Abstract
This commentary highlights the unique failures of environmental regulatory standards and related remedial actions to significantly reduce human cancer risks and the failure of cancer therapeutics to significantly impact cancer incidence and survival statistics despite vast resources allocated to both areas over the past half century. These dramatic institutional, scientific, medical, and regulatory failures suggest that current scientific understandings of cancer and its causation are seriously flawed and in need of a new objective re-appraisal.
Keywords: Cancer, Precautionary principle, Dose response, Linear non-threshold, Hormesis, Risk assessment
Commentary
The role of the environment in cancer occurrence has been highly disputed over the past 50 years. In the 1970s, it was widely believed that environmental factors may account for up to 80% of human cancers. While this was initially thought to relate to the role of environmental contaminants, it became broadened to include diverse lifestyle factors, including diet, medicines and related factors. More recently, the role of environment in human cancer causation has been further questioned within the context of so-called “Bad Luck” mutations, which are claimed to account for some 70% of human cancers, thus greatly diminishing the belief in a dominant role of the environment in cancer causation, especially in the area of chronic low to very low dose exposures that are common in modern industrial societies.

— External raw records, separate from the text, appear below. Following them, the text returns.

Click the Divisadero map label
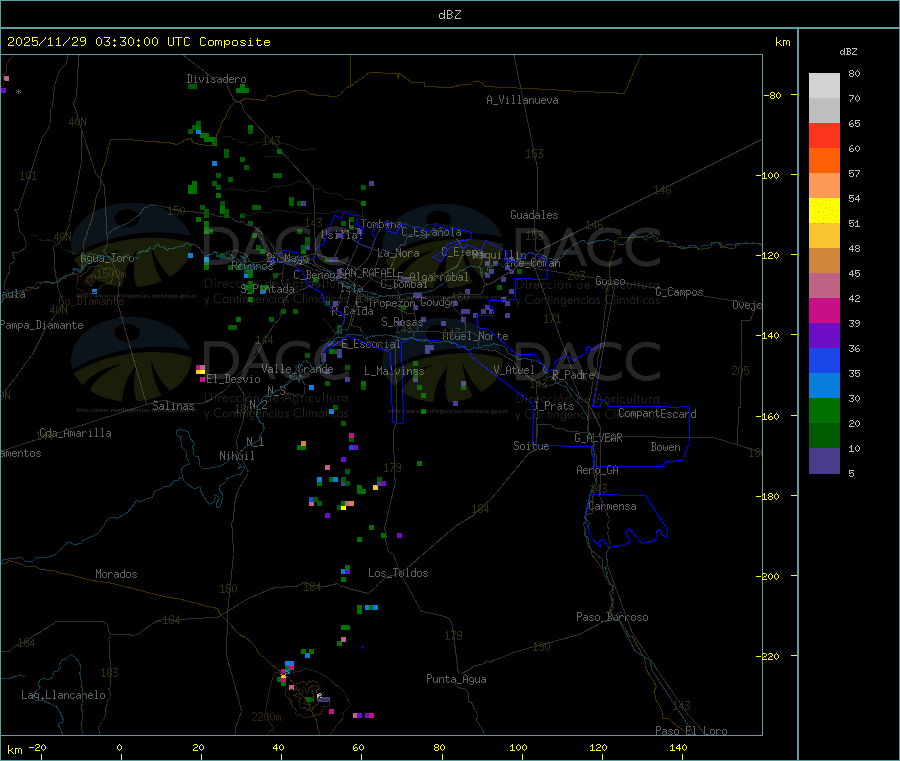Image resolution: width=900 pixels, height=761 pixels. 216,79
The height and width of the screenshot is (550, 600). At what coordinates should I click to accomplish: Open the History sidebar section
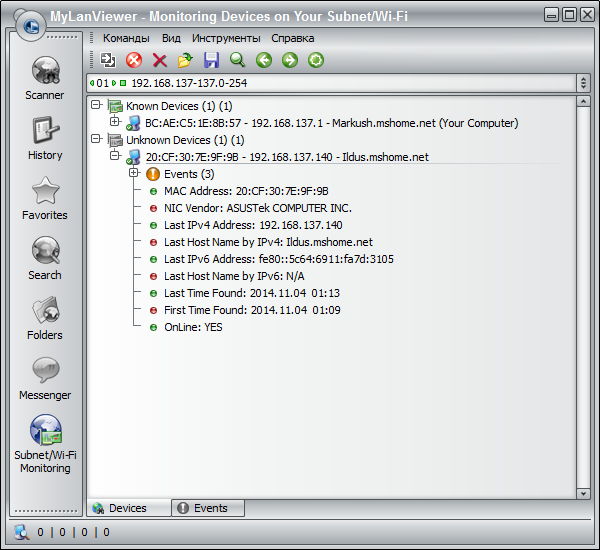pyautogui.click(x=44, y=137)
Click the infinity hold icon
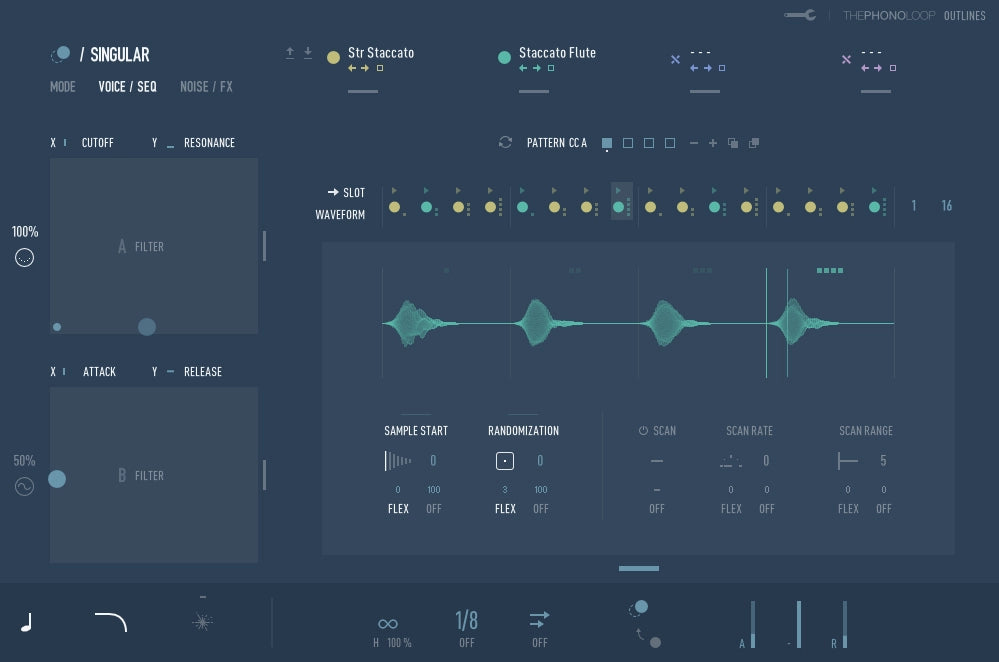This screenshot has width=999, height=662. (388, 623)
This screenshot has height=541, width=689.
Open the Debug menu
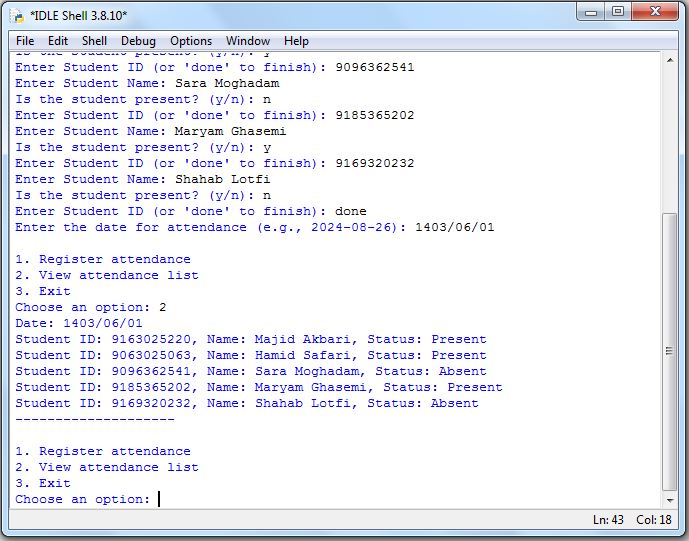[139, 41]
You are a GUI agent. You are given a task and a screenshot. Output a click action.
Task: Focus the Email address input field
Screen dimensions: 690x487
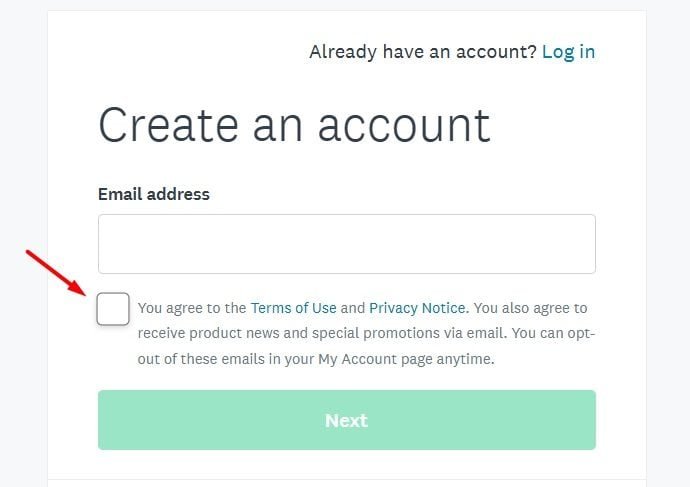(346, 244)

In fact, in the United States (US), substantial reductions in exposure to environmental carcinogens in the air, food and drinking water are generally not associated with decreased tumor incidence, with the exception of smoking which should be seen as high dose carcinogen exposure.
A central issue is why cancer incidence and related deaths have not generally declined despite massive national and worldwide efforts to prevent assumed environmentally induced cancers and similar massive efforts to treat such affected individuals with research based therapeutic approaches. The striking failures to prevent the occurrence of cancer and a similar failure to markedly improve survival of cancer patients suggests that something is fundamentally wrong with the current accepted paradigms of cancer. This compels the reevaluation of not only our basic understanding of the biology of cancer but also the functional predictive utility of cellular and animal models in both a qualitative and quantitative sense. It also suggests that the biostatistical models that are used by regulatory agencies to estimate risks at low doses and upon which environmental standards are based may also provide highly unreliable information. Yet, environmental health beliefs and regulatory strategies are based on these approaches, typically without evidence of probing reflection by regulatory agencies and other leading groups that seem to be locked into dominating paradigms that have yielded profound scientific and clinical failure.

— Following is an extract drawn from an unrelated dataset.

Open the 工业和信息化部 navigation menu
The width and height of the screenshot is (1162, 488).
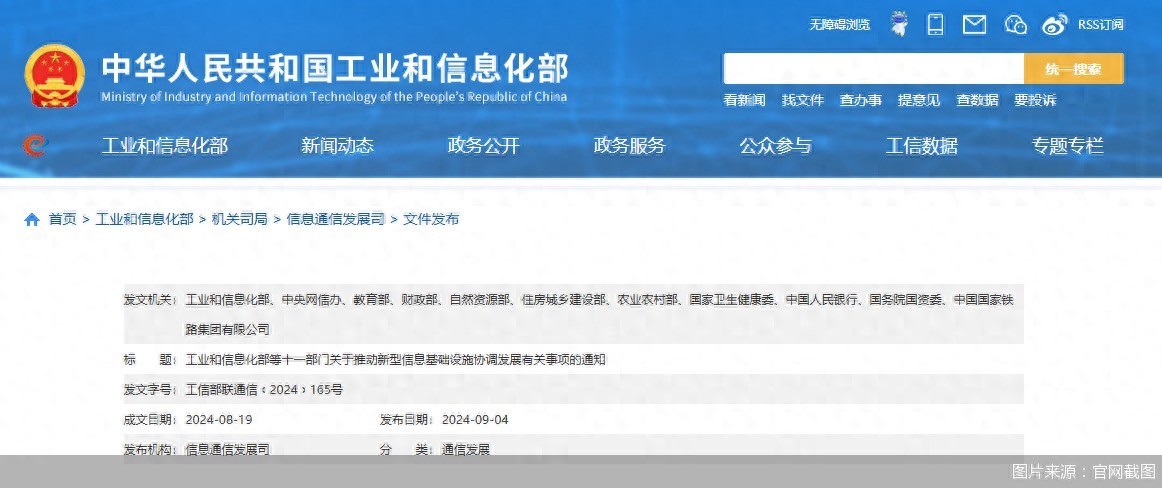165,146
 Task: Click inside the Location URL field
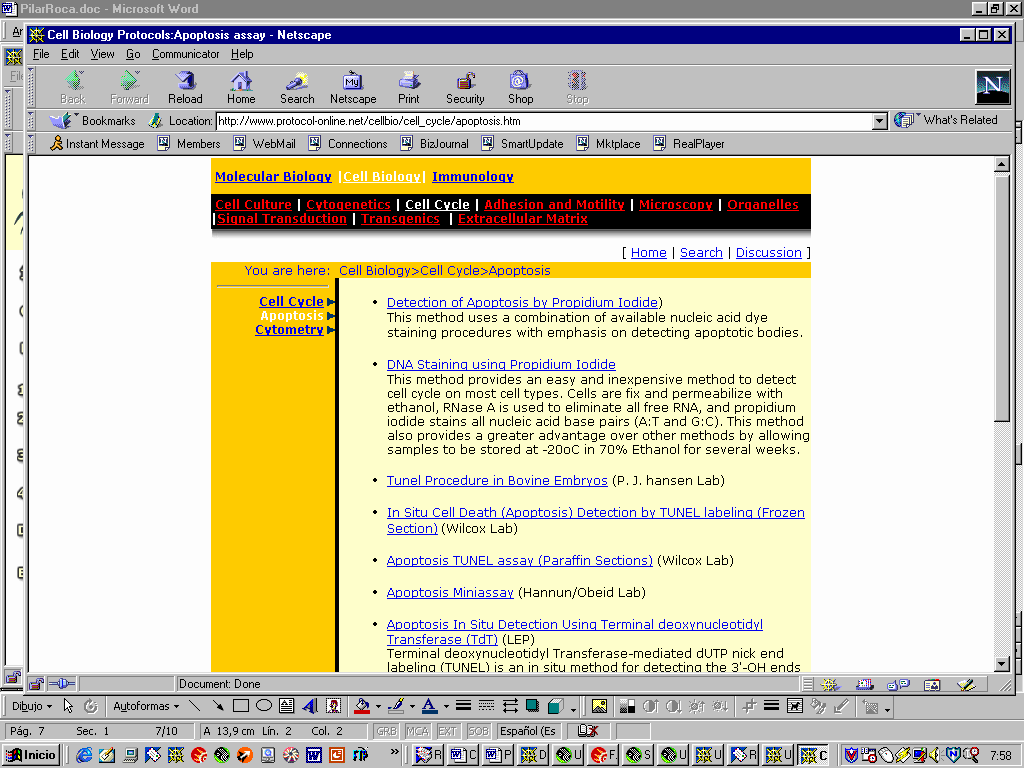point(540,121)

This situation calls for a top to bottom reappraisal of the “cancer problem”. This challenge is central to society. Vast resources have been directed to prevent and cure this devastating disease, without the long hoped for successes. Despite the many collective worldwide trillions of dollars spent and vast research advances in many areas over a five decade period the results are so strikingly anemic and so far off the mark to indicate that current fundamental understandings are seriously wrong and in need of a drastic rethinking and midcourse corrections.

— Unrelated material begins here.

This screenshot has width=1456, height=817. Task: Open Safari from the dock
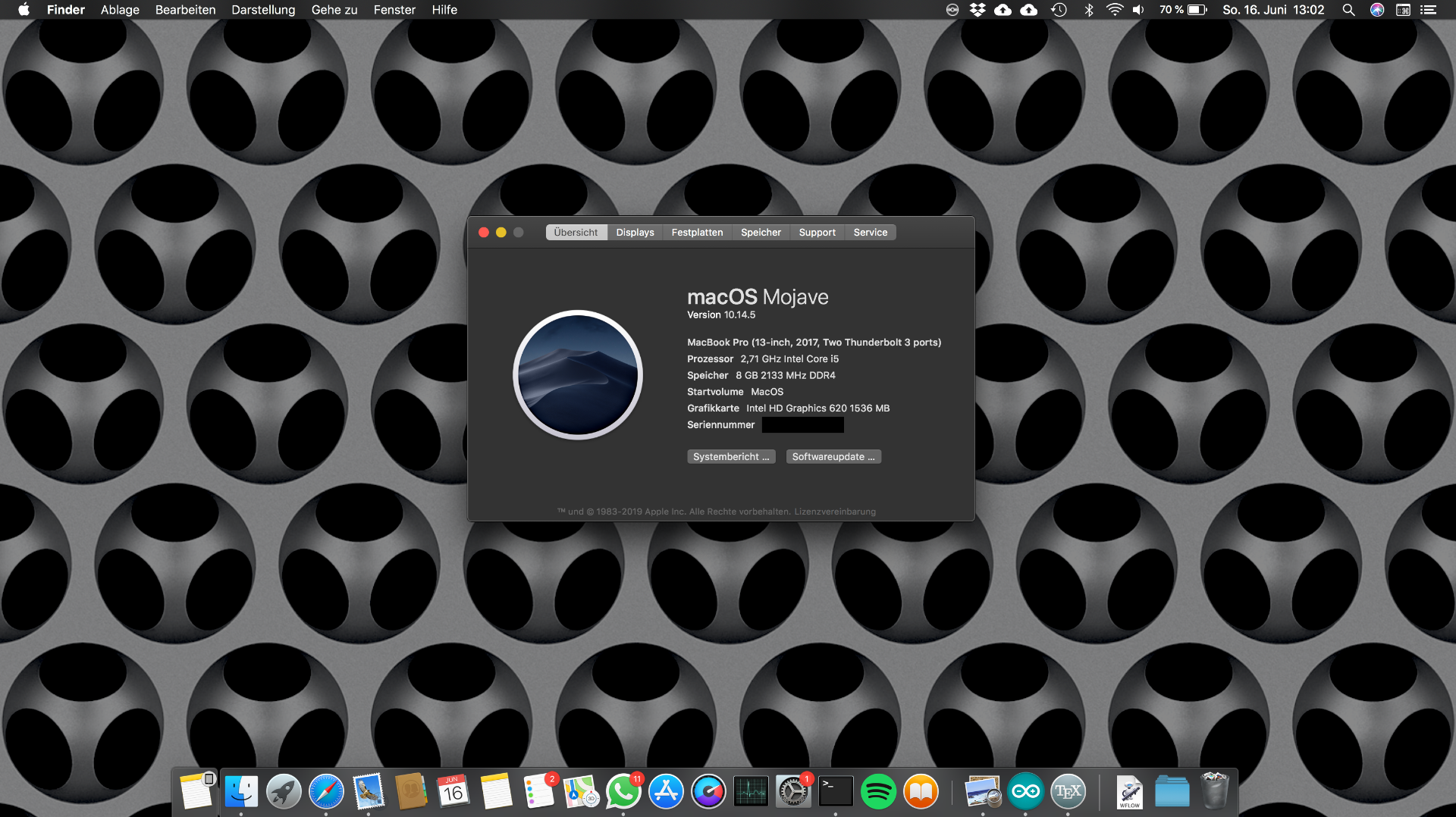(326, 792)
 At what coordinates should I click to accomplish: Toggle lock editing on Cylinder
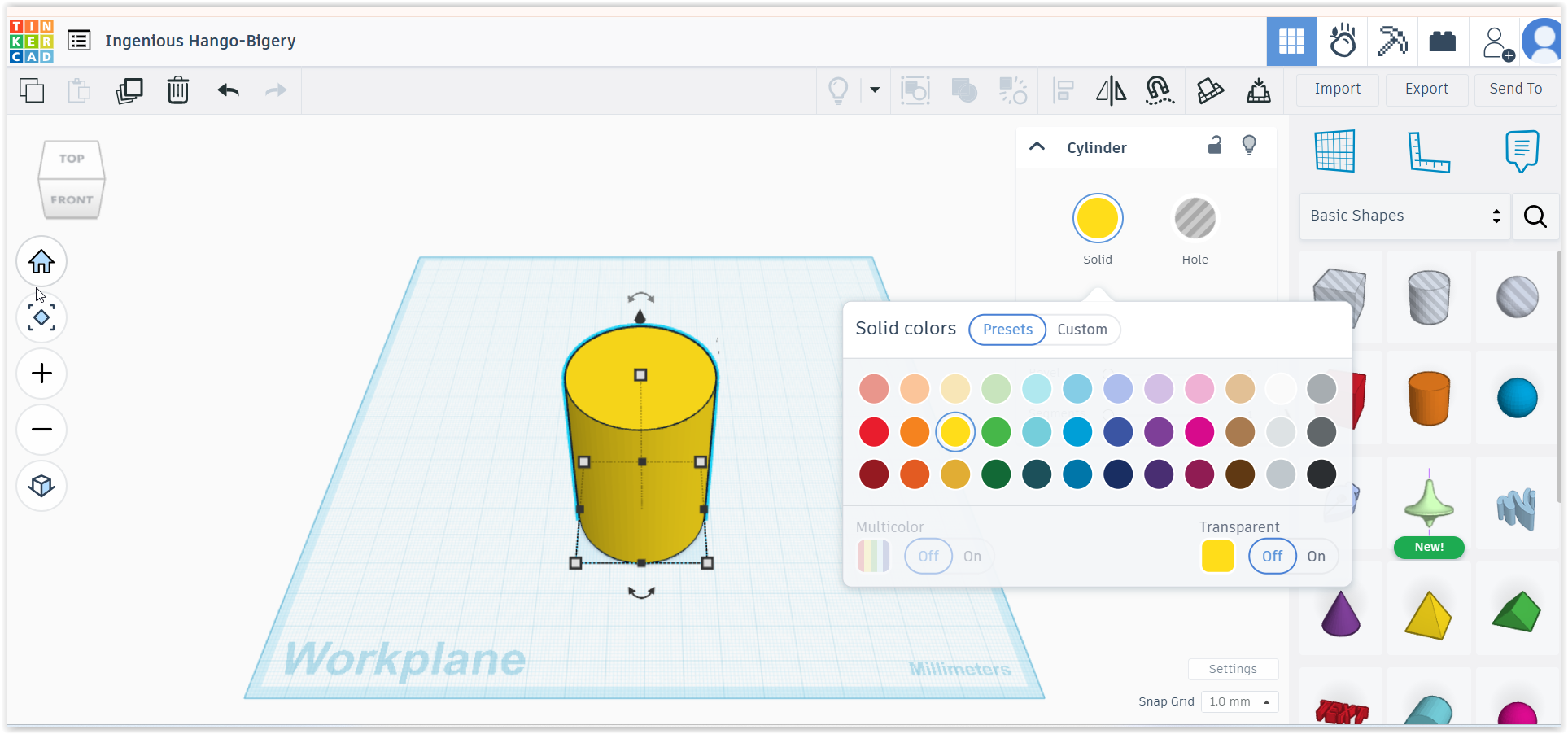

As an initial step, there needs to be an objective and sober evaluation of the progress or lack thereof at multiple levels: theoretical, experimental, modeling and therapeutic. Many of these research areas do not typically communicate but there is a need for a genuine integrative new synthesis. In the late 1970s under the administrative and scientific leadership of Eula Bingham, the US Occupational Safety and Health Administration (OSHA) directed a national effort to develop a general scientific consensus to assess cancer risks from low doses of chemical and physical agents. Hundreds of experts testified with the information then synthesized and integrated, resulting in a massive publication in 1980. This effort was used by regulatory agencies to understand the cancer risk assessment issue and to formulate standard setting and create research and policy priorities. Now some 40 years later it is clear that far more needs to be done; society can not continue along the same path and expect a different and improved outcome. A new leadership effort should be initiated to address how societal efforts can lead to vastly improved understandings of the causation and successful treatment of cancer. The former US OSHA approach would be a good one to revisit as there needs to be a formal means by which governmental agencies such as US EPA and National Institutes of Health (NIH)/National Cancer Institute (NCI) can listen to scientific leaders in hopes of making the next 40 year period one in which it can deliver on the massive financial investments made to drastically reduce the incidence of cancer and make its clinical treatments far more successful.
Acknowledgements
This research received no specific grant from any funding agency in the public, commercial, or not-for-profit sectors. EJC acknowledges longtime support from the US Air Force (AFOSR FA9550-13-1-0047) and ExxonMobil Foundation (S18200000000256). The views and conclusions contained herein are those of the author and should not be interpreted as necessarily representing policies or endorsement, either expressed or implied. Sponsors had no involvement in study design, collection, analysis, interpretation, writing and decision to and where to submit for publication consideration.
Footnotes
One Sentence Summary: Evidence is presented of a failed cancer paradigm that impacts both environmental regulation and cancer treatment therapies.